Parkinson’s disease is most known for its movement-related symptoms: tremors and rigidity, slowness and falls, caused by the loss of the brain’s dopamine-producing neurons.
However, about half of Parkinson’s patients also experience neuropsychiatric problems, including cognitive and sleep issues, depression, anxiety, even psychosis, according to Binghamton University Psychology Professor Christopher R. Bishop.
Bishop is part of a collaborative research team that recently received a four-year grant from the Department of Defense to investigate the underlying cause of neuropsychiatric symptoms in Parkinson’s disease (PD).
The $3 million is split among researchers at Binghamton, the Barrow Neurological Institute in Arizona and the University of Illinois in Chicago. The team began working together more than three years ago on a National Institutes of Health-funded project focused on the brain’s compensatory processes in PD and includes experts in neuroanatomy, neuroimaging, neurophysiology and neurochemistry.
“It’s a truly collaborative effort; none of us would be able to do this by ourselves,” said Bishop.
Veterans tend to develop Parkinson’s at a higher rate than the general population, which is why the DOD funds research of this type, he said.
Changes in serotonin-producing neurons have often been linked to PD in clinical studies, and research has found that serotonin neurons are unexpectedly capable of producing dopamine when exposed to L-DOPA, a common PD treatment. However, the serotonin neurons release dopamine in an uncontrolled way, leading to significant side effects.
“It’s almost as if the systems get hijacked and tip over into aberrant neuroplasticity,” Bishop explained. “The severity of the disease is the tipping point and adding treatment on top of disease progression.”

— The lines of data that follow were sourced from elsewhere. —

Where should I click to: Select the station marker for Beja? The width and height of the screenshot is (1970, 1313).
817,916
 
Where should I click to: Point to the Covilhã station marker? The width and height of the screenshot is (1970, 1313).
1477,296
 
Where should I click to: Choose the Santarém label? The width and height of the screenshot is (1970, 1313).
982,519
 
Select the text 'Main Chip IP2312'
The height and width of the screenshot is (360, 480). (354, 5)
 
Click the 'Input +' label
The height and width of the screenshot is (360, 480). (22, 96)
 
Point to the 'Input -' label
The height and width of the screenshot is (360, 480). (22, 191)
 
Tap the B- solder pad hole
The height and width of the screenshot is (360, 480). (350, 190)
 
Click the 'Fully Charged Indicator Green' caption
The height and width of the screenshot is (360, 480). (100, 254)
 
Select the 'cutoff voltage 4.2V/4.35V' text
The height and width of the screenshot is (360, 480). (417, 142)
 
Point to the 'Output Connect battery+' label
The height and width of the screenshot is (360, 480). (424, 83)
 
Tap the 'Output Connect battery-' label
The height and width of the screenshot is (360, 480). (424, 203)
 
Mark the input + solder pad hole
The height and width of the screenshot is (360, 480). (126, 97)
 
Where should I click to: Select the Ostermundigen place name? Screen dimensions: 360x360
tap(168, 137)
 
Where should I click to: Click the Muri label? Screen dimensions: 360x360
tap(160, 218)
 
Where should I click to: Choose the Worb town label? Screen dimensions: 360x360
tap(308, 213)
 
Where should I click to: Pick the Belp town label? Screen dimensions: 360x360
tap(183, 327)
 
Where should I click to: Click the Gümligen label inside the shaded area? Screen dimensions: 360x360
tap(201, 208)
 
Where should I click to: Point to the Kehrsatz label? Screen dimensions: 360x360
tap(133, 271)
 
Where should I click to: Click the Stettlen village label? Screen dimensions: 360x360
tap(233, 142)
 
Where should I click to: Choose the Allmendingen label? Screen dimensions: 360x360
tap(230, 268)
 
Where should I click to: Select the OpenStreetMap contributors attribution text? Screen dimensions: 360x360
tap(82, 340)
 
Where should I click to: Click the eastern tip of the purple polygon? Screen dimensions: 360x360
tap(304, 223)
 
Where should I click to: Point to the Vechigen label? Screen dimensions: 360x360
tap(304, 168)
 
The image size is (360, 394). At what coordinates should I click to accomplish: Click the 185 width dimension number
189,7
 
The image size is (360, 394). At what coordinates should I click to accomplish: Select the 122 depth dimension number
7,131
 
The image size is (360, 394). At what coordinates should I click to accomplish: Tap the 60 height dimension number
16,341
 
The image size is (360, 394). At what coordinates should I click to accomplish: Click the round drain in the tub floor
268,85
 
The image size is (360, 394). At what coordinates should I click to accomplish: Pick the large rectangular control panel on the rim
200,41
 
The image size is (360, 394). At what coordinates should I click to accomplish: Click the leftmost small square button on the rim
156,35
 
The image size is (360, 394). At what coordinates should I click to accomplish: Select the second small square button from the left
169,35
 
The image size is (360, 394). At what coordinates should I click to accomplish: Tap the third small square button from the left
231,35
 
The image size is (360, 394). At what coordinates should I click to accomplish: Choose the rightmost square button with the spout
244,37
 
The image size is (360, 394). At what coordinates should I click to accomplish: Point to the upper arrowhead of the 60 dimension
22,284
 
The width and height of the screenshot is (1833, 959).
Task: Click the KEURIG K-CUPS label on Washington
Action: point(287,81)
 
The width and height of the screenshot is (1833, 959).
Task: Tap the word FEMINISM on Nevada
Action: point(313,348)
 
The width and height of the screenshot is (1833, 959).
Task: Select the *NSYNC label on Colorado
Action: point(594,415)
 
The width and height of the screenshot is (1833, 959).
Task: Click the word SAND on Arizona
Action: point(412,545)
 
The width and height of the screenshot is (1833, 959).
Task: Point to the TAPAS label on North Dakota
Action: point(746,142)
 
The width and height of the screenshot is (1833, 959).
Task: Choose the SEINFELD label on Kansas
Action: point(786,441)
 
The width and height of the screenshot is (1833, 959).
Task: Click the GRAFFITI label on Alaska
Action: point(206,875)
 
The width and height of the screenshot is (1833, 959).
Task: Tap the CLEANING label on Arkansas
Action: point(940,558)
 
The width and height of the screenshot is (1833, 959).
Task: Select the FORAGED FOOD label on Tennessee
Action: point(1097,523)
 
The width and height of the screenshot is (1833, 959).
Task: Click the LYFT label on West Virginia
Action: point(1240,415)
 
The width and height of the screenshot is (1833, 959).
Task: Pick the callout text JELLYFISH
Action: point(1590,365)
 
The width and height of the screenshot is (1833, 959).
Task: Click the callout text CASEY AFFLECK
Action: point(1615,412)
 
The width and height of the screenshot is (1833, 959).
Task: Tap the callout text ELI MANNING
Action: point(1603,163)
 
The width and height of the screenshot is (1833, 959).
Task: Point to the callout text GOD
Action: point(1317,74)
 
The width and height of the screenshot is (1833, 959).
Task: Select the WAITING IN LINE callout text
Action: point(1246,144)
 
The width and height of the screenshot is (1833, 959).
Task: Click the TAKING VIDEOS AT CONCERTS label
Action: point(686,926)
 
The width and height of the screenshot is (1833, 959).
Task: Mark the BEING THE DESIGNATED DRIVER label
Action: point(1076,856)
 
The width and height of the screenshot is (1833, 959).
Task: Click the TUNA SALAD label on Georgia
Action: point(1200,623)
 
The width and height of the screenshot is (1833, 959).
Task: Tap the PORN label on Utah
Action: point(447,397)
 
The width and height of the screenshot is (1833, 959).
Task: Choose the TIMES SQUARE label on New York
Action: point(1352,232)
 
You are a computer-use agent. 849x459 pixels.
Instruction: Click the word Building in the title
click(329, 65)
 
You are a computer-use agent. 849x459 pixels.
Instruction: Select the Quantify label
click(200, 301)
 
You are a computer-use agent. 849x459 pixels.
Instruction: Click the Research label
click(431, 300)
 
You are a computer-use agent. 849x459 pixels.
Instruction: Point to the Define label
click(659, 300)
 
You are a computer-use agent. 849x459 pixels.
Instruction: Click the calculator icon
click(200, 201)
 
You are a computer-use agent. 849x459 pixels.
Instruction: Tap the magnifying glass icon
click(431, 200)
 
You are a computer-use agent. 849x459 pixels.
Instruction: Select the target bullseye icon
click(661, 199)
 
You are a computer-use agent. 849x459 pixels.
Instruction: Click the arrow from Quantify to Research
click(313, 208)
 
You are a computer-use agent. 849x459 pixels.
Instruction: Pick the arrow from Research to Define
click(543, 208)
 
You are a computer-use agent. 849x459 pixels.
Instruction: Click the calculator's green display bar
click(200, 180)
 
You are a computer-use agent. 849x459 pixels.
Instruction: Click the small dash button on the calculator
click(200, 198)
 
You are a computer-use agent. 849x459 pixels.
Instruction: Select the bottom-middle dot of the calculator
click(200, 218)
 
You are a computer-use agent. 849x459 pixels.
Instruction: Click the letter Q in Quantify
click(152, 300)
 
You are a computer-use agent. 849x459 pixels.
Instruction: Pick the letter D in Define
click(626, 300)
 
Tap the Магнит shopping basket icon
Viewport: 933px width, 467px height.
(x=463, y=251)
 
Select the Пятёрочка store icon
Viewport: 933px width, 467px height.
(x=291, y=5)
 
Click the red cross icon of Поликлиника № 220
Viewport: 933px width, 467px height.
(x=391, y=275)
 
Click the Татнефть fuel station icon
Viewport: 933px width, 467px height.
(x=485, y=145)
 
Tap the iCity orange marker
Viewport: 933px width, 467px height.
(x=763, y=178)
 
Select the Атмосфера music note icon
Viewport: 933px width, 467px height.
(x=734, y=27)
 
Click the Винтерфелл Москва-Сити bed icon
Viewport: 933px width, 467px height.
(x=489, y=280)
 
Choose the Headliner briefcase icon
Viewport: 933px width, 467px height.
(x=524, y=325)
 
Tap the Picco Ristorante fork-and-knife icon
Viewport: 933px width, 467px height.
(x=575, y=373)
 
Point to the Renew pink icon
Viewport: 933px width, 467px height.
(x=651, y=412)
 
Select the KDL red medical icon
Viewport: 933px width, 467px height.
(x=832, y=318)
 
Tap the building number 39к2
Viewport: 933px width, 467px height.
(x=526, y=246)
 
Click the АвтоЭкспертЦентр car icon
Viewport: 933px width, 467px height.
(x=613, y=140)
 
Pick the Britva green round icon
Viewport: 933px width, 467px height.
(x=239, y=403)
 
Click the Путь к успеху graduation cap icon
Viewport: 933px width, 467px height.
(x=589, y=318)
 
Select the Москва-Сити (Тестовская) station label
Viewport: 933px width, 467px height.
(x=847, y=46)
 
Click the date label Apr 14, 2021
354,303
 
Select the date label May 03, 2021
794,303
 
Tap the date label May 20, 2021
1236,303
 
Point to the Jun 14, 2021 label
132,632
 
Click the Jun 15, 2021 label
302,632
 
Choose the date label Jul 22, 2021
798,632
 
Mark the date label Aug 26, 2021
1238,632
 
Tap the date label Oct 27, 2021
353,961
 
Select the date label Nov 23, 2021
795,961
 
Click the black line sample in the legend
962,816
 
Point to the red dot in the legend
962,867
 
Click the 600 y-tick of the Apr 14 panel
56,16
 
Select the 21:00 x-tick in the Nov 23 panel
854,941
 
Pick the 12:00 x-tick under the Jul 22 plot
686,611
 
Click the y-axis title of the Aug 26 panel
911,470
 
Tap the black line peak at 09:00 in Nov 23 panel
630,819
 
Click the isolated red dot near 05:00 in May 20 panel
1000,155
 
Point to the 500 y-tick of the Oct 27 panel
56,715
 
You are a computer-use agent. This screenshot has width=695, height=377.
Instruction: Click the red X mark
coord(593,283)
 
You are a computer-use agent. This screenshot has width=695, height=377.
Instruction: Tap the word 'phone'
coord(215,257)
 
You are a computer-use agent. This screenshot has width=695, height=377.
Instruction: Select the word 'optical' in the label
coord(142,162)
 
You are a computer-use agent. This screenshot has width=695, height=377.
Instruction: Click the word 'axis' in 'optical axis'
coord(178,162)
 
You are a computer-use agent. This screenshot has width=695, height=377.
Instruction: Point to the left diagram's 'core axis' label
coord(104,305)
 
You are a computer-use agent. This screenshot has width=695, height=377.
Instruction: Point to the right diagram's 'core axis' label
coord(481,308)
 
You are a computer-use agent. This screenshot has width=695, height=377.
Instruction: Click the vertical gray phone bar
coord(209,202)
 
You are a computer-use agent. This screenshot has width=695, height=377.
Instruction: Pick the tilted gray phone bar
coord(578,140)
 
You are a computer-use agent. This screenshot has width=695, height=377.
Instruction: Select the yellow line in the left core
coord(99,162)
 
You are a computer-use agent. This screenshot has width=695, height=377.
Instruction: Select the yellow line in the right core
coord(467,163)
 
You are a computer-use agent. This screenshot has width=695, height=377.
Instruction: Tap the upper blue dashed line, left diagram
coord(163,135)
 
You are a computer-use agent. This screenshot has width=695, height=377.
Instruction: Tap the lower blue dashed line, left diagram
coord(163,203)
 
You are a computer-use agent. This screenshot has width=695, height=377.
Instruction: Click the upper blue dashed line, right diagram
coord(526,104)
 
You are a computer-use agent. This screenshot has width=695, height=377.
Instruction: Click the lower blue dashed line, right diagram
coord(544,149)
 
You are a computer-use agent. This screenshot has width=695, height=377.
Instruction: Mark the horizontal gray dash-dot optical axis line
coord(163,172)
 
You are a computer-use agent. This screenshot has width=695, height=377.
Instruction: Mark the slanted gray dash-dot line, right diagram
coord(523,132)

Due to the development of new techniques, researchers can directly modify specific cell types in animal models and study or stimulate those cell types with chemo-genetic tools. So far, they have been able to demonstrate that animals subject to specific cellular changes show increased levels of anxiety.
Long-term, their research could ultimately improve the lives of PD patients and the management of symptoms.
In fact, the researchers have identified several medications that could be repurposed to treat serotonin dysfunction in PD, should their hypothesis prove true. Thanks to a partnership with the Muhammad Ali Parkinson Center, a NeuroNEXT clinical trial site, they also have access to a large PD population, as well as extensive expertise in clinical trials.
“Non-motor symptoms of PD clearly come from an organic source,” Bishop said. “As we investigated it further using our animal models and even postmortem human brains, we noticed the same plasticity in the movement system in the areas involved in neuropsychiatric, cognitive and sleep-related functions. There is a more global compensatory mechanism involved in the disease.”